'''

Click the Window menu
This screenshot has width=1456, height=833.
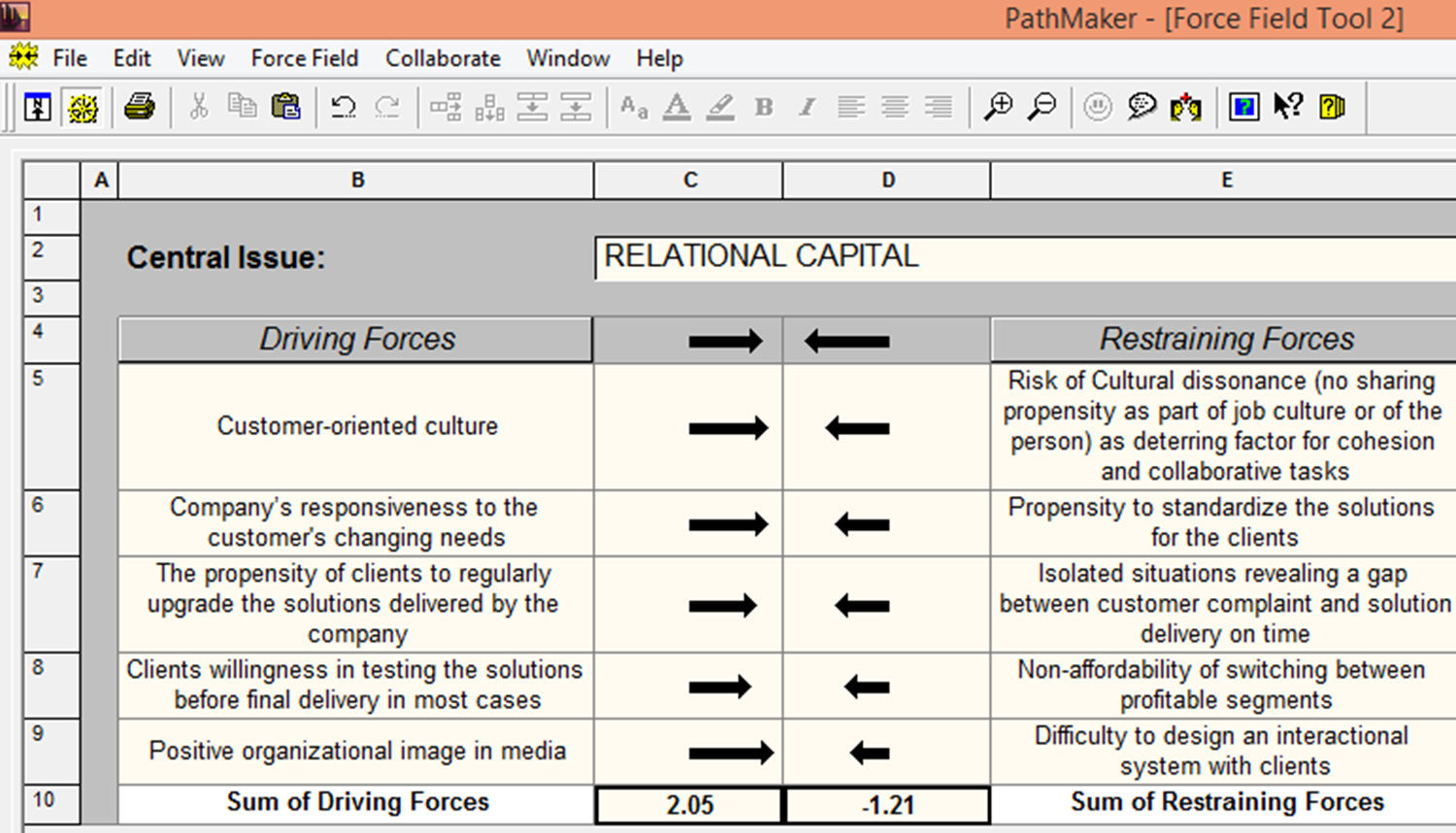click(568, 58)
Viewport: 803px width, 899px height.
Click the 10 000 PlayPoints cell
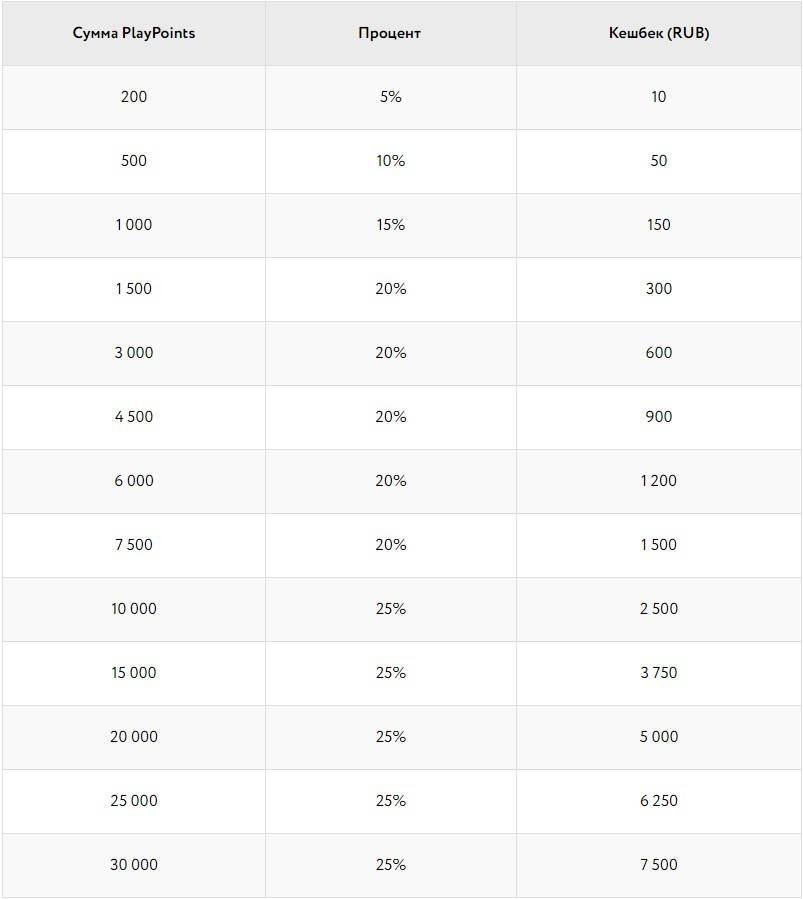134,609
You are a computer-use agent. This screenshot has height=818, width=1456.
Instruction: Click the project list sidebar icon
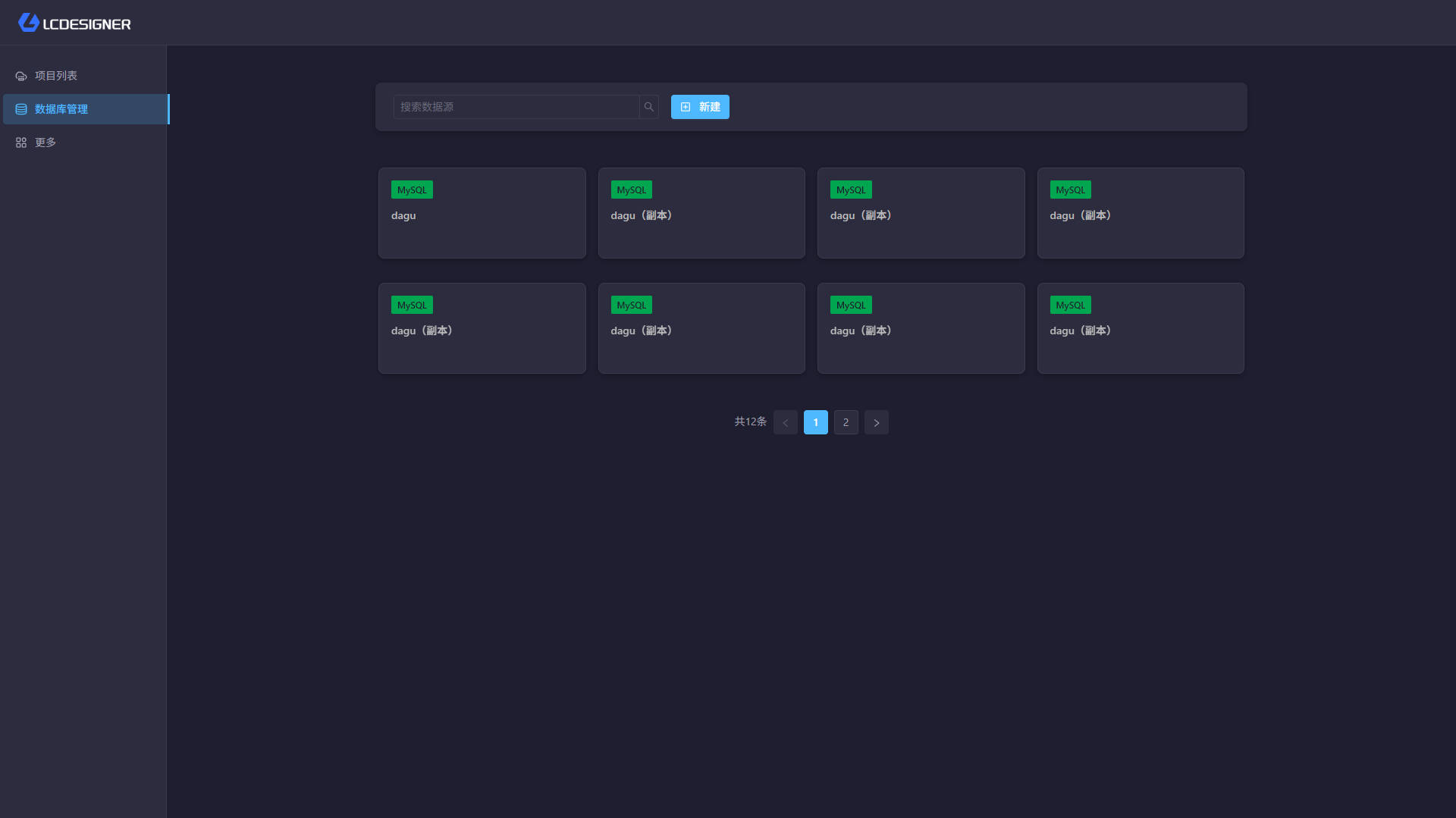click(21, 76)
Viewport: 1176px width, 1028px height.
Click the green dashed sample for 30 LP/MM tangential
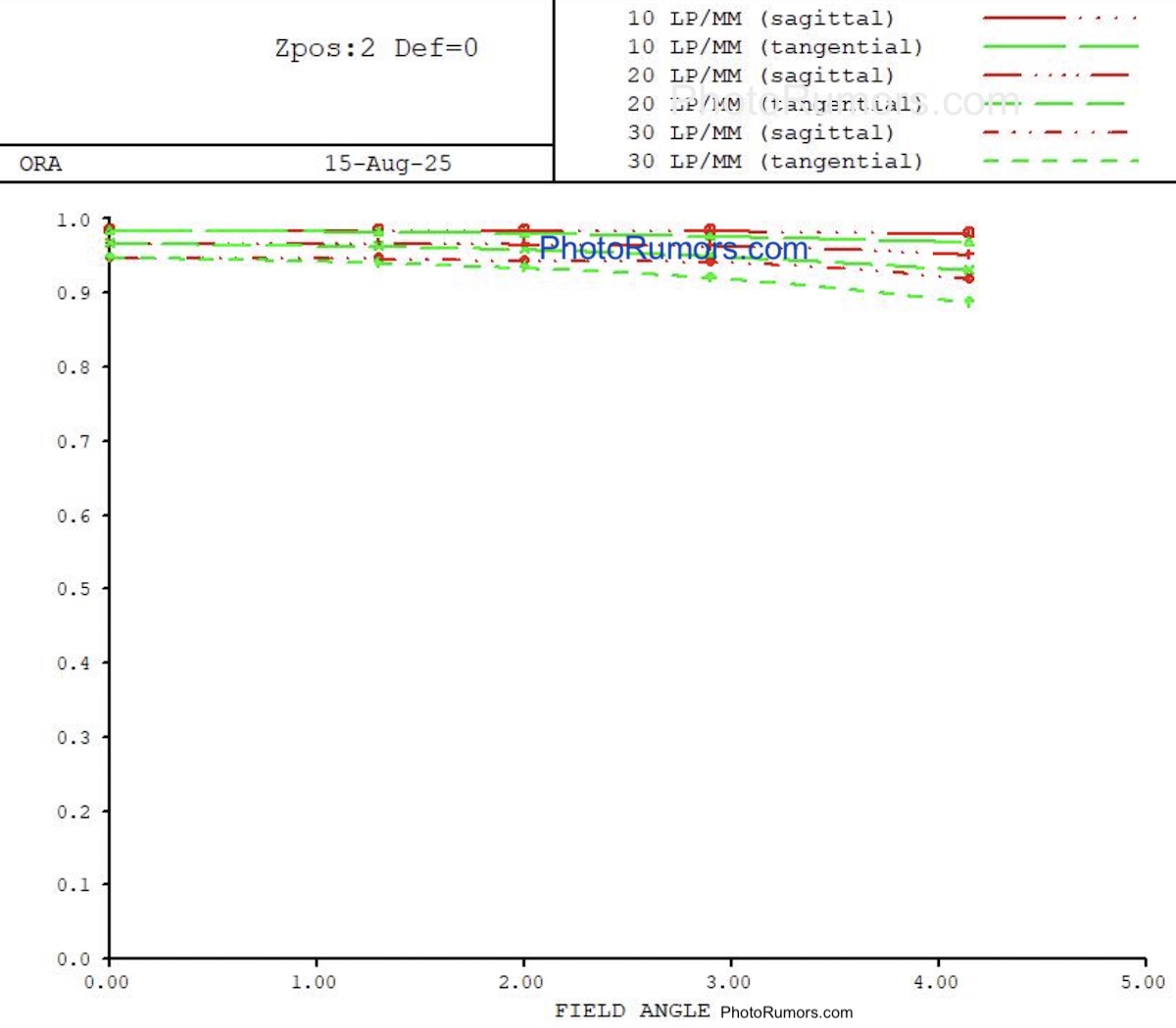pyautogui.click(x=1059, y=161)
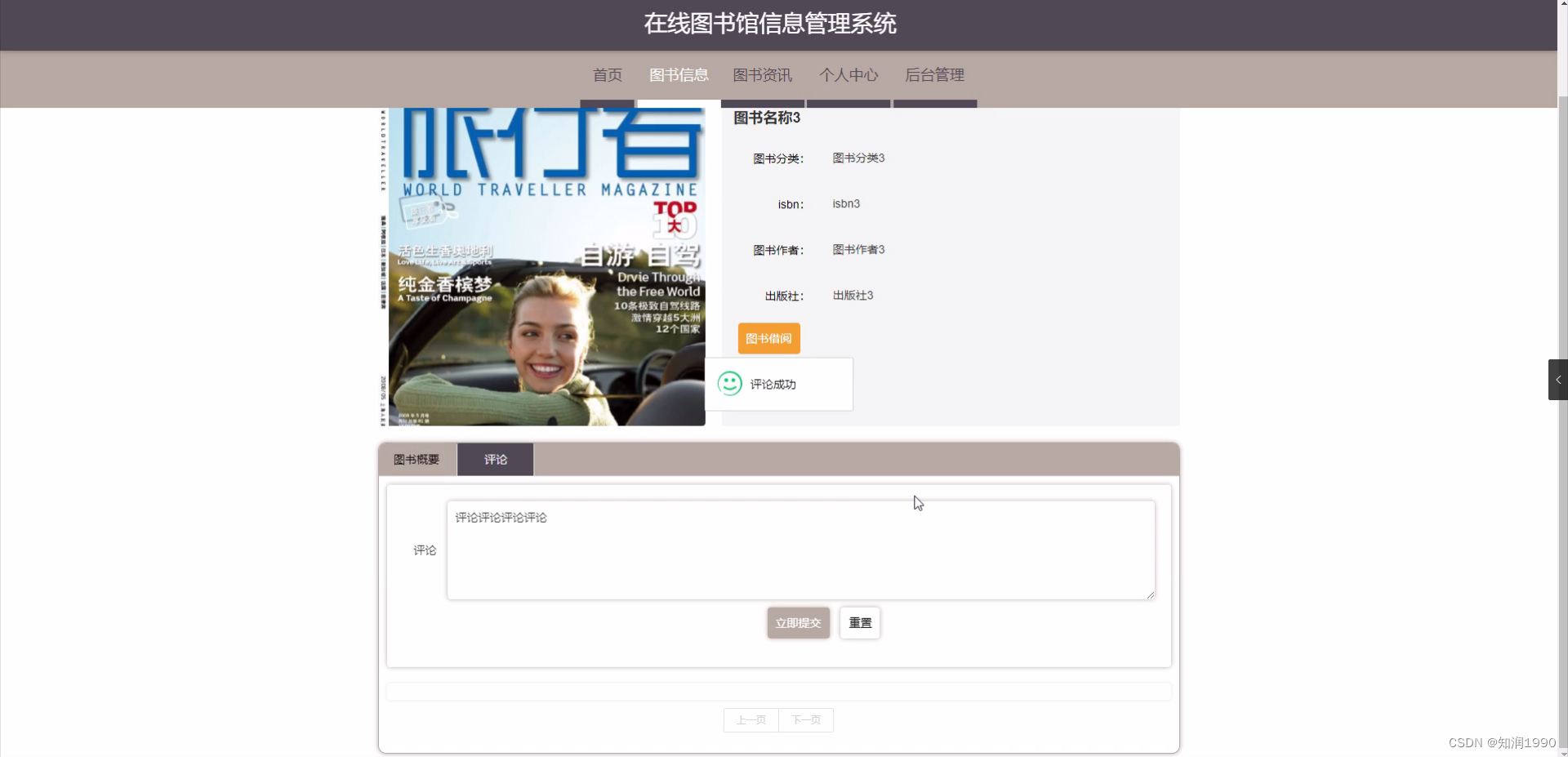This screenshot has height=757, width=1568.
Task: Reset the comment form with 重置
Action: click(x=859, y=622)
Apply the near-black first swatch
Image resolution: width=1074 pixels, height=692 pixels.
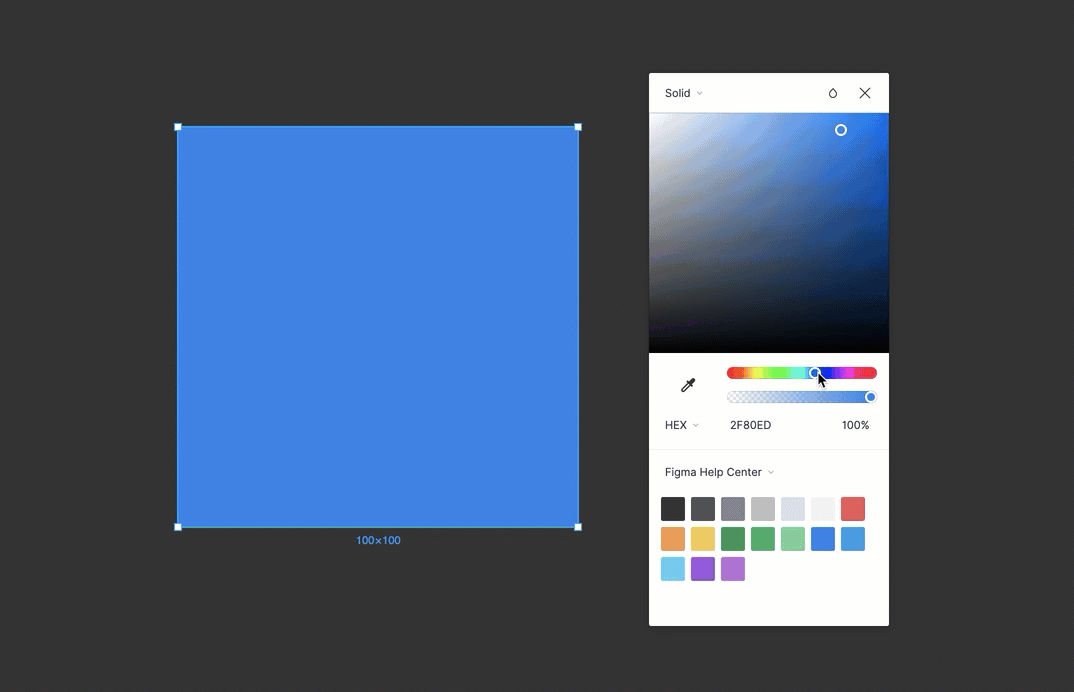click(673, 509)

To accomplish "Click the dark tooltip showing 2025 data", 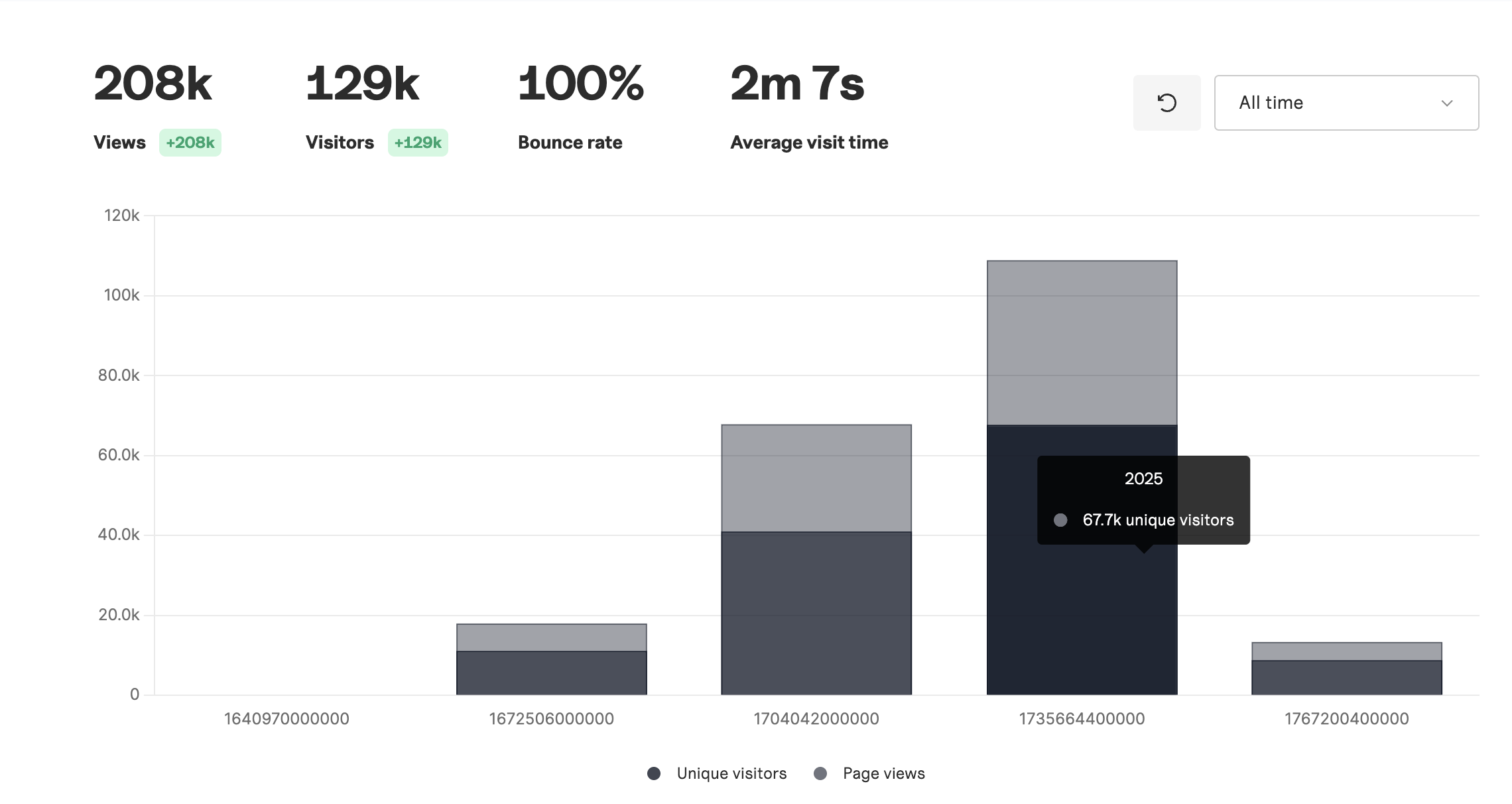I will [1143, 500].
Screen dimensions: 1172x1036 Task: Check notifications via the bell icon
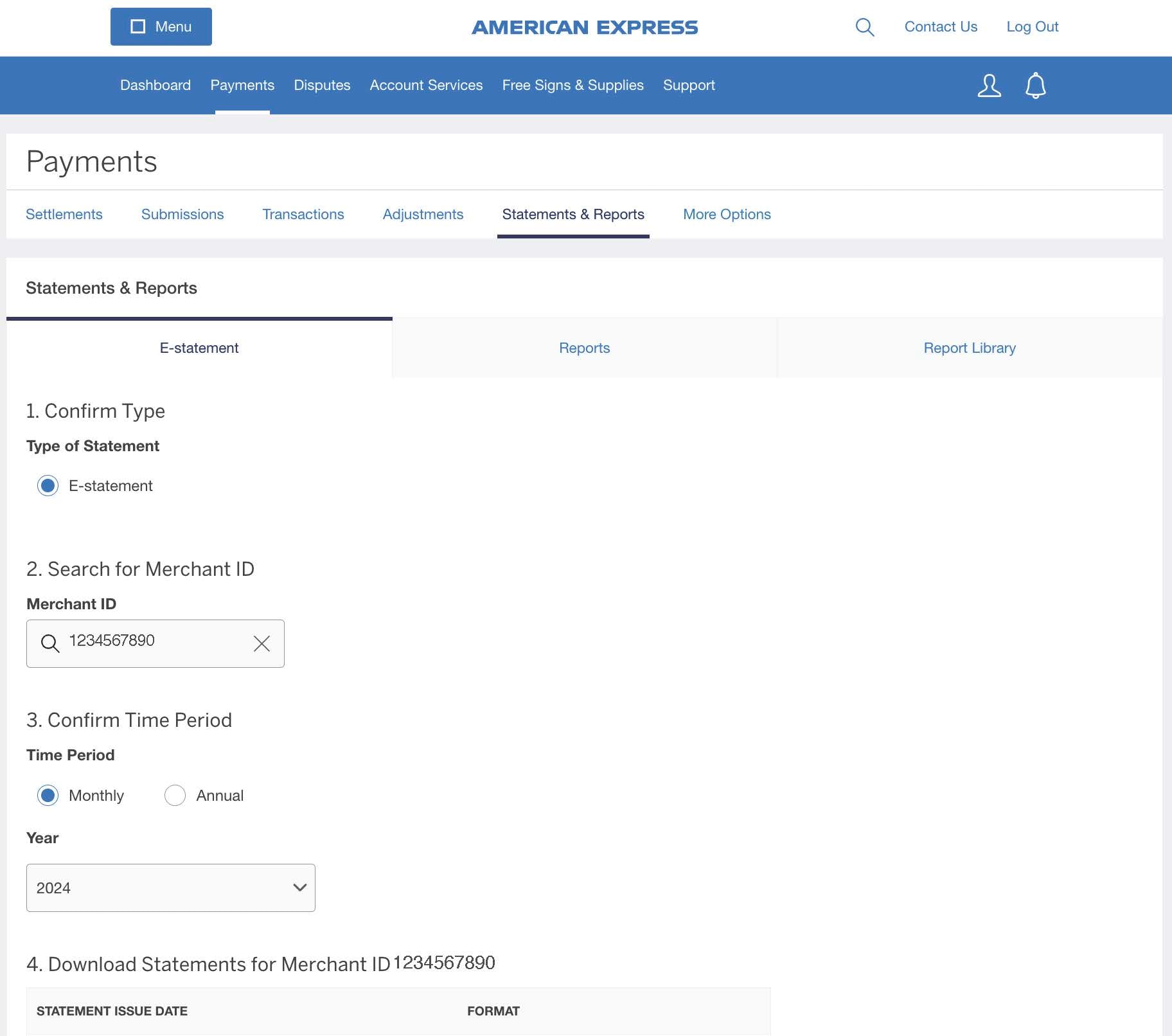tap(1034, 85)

'''

#### [WRITTEN TASK]
Copy the entries from the line containing "You are a computer-use" through the line containing "click(21, 76)", exactly as they appear, leaving out the pictures.

#### [WRITTEN ANSWER]
You are a computer-use agent. This screenshot has height=818, width=1456.
Instruction: Click the project list sidebar icon
click(21, 76)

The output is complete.